I'm talking about incan army.

Yeah, I think I got them mixed up with the Chimu, who were indeed conquered by the Incas and were also great metalworkers.

You get the point however. Just because the Inca Empire adquired metalworking doesn't mean they were going to develop full mail armor and longswords.

Technology doesn't work that way.
It's not a linear progression.

There's usually some sort of problem or pressure that forces a people to develop a workaround.

>1. In the West African city of Djenné, cataract removal surgery was a common practice when Europe had no such thing.
Sounds like an Arab thing which ultimately came from Greek stuff.
>2. Africans in Rwanda and Uganda were reported to have been perfroming consistently reliable c sections in the 1800s with an expertise that implied the practice was in fact much older.
Who is Julius Caesar?
>3. The Massai people figured out how to stitch blood vessels and intestines using ants.
Okay?
>4. The Akan people in Ghana people were able to immunise themselves from smallpox at a time where smallpox was ravaging the native Americans and colonialists.
en.wikipedia.org/wiki/Onesimus_(Boston_slave)
Seems true.
>5. The Haya people of Tanzania were smelting iron to make high quality carbon steel at up to 1800 degrees celsius for over 2000 years. Europe was not able to duplicate this practice of creating high quality steel until the industrial revolution in the 18th century.
forgedcomponents.com/brief-history-carbon-steel-part-2/
Garbage

. Africans in Rwanda and Uganda were reported to have been perfroming consistently reliable c sections in the 1800s with an expertise that implied the practice was in fact much older.
>Who is Julius Caesar?

NVM this is stupid. Caesar's or his ancestor's mom would probably have been dead or dying.

it was people exploiting other people with the power of hierarchical arbitration, nothing new and certainly nothing to do with phylogeny.

>if africans had advanced iron smelting before Europeans
>how were they colonized


If Gaul had Iron making and proto-steel foundries Just like the Romans they couldn't possibly have been conquered by them, right? I mean, they're the same.

....Except Rome was better organized. It had established systems to reinforce armies. A uniform military doctrine and fighting methodology. Uniform equipment that complimented established tactics. Established routes for resupply and road networks that allowed reinforcements to arrive quickly and allowed supply depots running the length and breadth of their state to be reliably resupplied. And to top it all off they were completely unified in both military and political philosophy (at least at the time).

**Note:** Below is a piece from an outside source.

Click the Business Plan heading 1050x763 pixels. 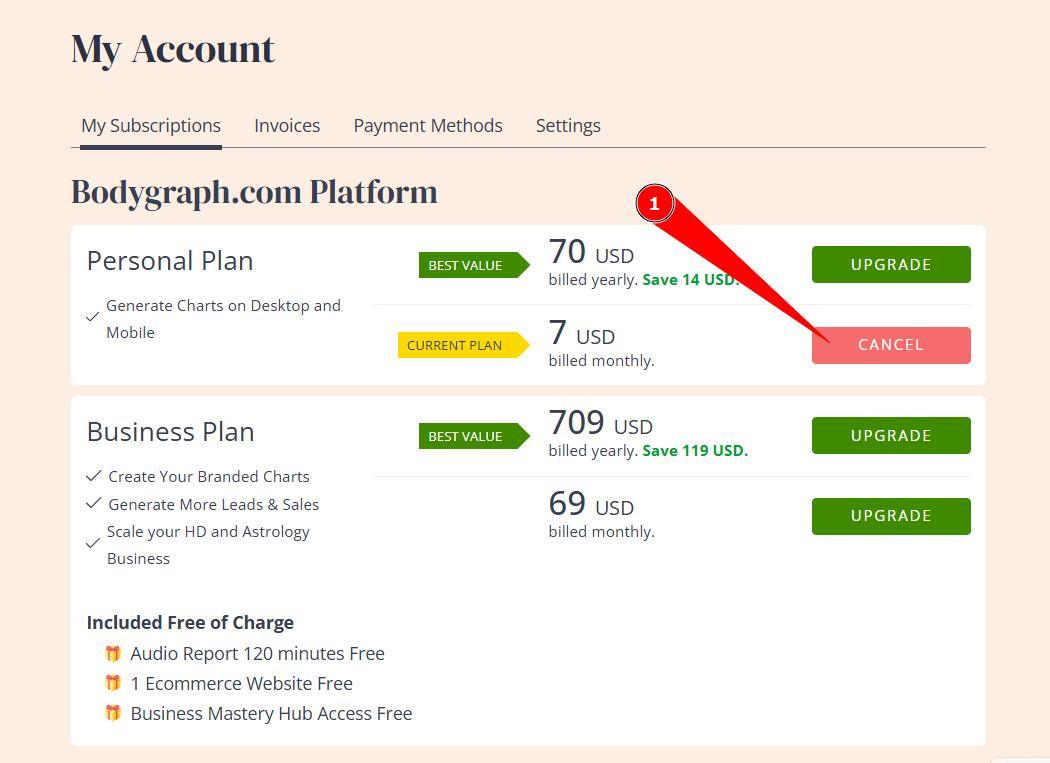coord(170,432)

So maybe, just maybe, conquest is about more than a few key technologies and toys. Yes, metalworking helps you stay independent. But it's also really important to be politically unified in a large indivisible entity and organized in such a manner as to frustrate an opponents belligerent actions while enhancing your own and equally as important to all this are the funds you use to grease the wheels you turn.

. The Haya people of Tanzania were smelting iron to make high quality carbon steel at up to 1800 degrees celsius for over 2000 years. Europe was not able to duplicate this practice of creating high quality steel until the industrial revolution in the 18th century.

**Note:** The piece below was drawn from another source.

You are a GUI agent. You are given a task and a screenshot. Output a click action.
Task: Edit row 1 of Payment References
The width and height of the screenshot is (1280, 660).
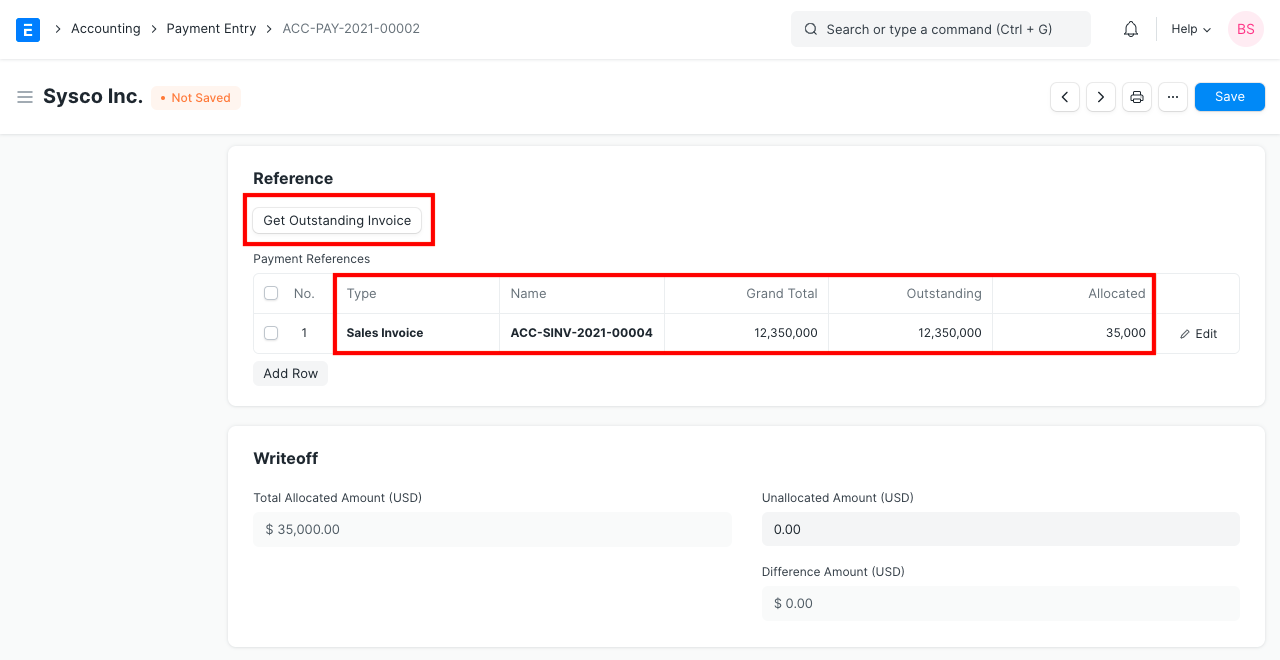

How is it garbage. They did make steel ana oldass guy redid the steps.

Depends really some places staved off colonialism because they had that and other weapons too. the Asante kingdom beat the British a few times before being conquered, and the Dahomey kingdom beat the French a few times before being conquered as well.(both had fire arms) Ethiopia proves that a well trained African army can beat Europeans for a brief amount of time.

Fun fact
The ajuraan Sultanate (Somali) was able to successfully defeat Portugal in naval combat.
Portuguese were also fought off in the Senegal river by war canoes of the Songhai.